A Parent's Journey with Autism Spectrum Disorder: Part 3
Sharing the Diagnosis, Finding Help and Support and Getting Answers
Casandra Oldham, Director, Autism Programs, Thought Leadership & Innovation Foundation (TLI), shares her experiences as a mother of two children with autism spectrum disorder (ASD), Gareth currently age 20 and Korlan currently age 18.
In this monthly Q&A series, Casandra discusses the emotional and practical aspects of sharing her sons’ diagnoses with family, friends and her broader support network.
Casandra is open to receiving questions and concerns of parents who are struggling with similar issues, especially as youngsters with autism age into adulthood. TLI also invites readers to reach out with topics you’d like to see covered on this blog series.
With the launch of the Autism Knowledge Gateway (AKG), parents, physicians, researchers and scientists can access a centralized hub consolidating over 40,000 peer-reviewed research articles on autism-related medical care.
Q: Casandra, sharing a child’s autism diagnosis can be a difficult step. What was your experience like when you first shared Gareth’s diagnosis?
A: When Gareth was diagnosed, life was already hectic with three young children. Sharing the diagnosis wasn’t a formal or monumental event—it just felt like one more task to check off the list.
At the time, my parents were living with us, so we had to coordinate childcare for my youngest son while I took Gareth to his appointment. I thought the hardest part of the day would be juggling those logistics. I was completely unprepared for the emotional weight of the diagnosis.
Driving home, I was overwhelmed and in tears. I called a close friend for support, but she was busy. I tried another number and eventually reached a woman I’d only met at the gym a couple of months prior. That call turned out to be life changing. She recognized the term “PDD-NOS” and told me it was a form of autism. She also connected me with a Board-Certified Behavior Analyst (BCBA), who helped me set up Gareth’s first home ABA (Applied Behavior Analysis) program.
Looking back, it was such a “God moment.” This woman, who I barely knew, was exactly who I needed at that time.
Q: How did your family react when you told them about the diagnosis?
A: When I got home, I told my parents first. They had been helping with the kids that day and knew I was concerned about Gareth. My husband wasn’t home yet, so I left the paperwork from the hospital at his seat in the kitchen for him to see.
None of us really understood what the diagnosis meant at the time. We were still processing everything. It was a lot to take in, especially since we had only been living in the area for a few months and didn’t yet have a strong local support network.
Q: You mentioned that you were new to your community. How did that affect your ability to find support?
A: Being new to the area made it harder. I had joined a moms’ club, a church, a Bible study and even started teaching fitness classes at the local gym to build connections, but my friendships were still in their early stages.
When my youngest son, Korlan, regressed and was later diagnosed with autism nine months after Gareth, my mental health took a hit.
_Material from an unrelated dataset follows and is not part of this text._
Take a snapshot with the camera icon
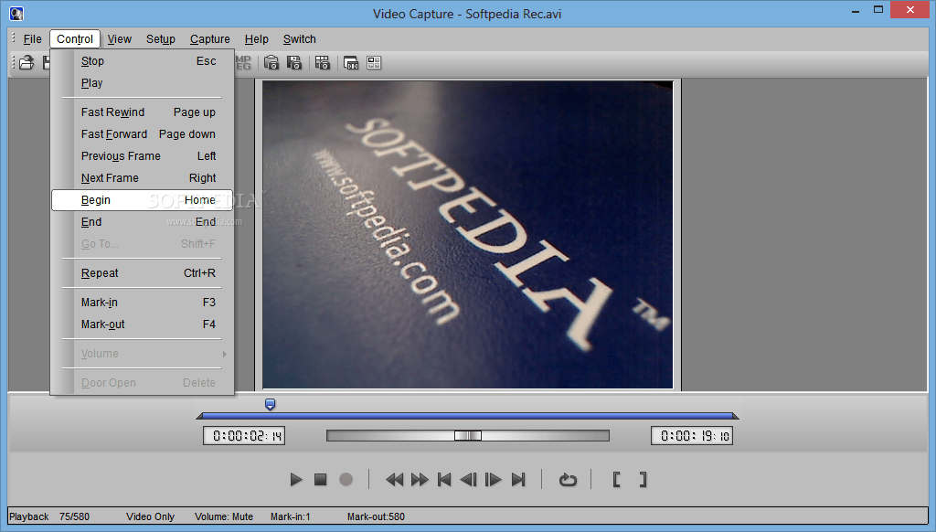The width and height of the screenshot is (936, 532). tap(271, 62)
The stress and desperation I felt strained many of those budding relationships. My circle became much smaller, and my entire focus shifted to getting my boys the help they needed.
Q: How did you cope during this time? Were there any resources or strategies that helped you?
A: Local support groups became my lifeline. I attended as many as I could and leaned heavily on parents who were further along in their journeys. These moms and dads understood what I was going through and offered practical advice, emotional support and hope.
I always tell other parents that their most valuable resource is other moms and dads who have already navigated these waters. They taught me so much—how to advocate for my kids, what therapies to pursue and even little tips for daily life. I’m forever grateful for those groups and the parents who shared their experiences with me.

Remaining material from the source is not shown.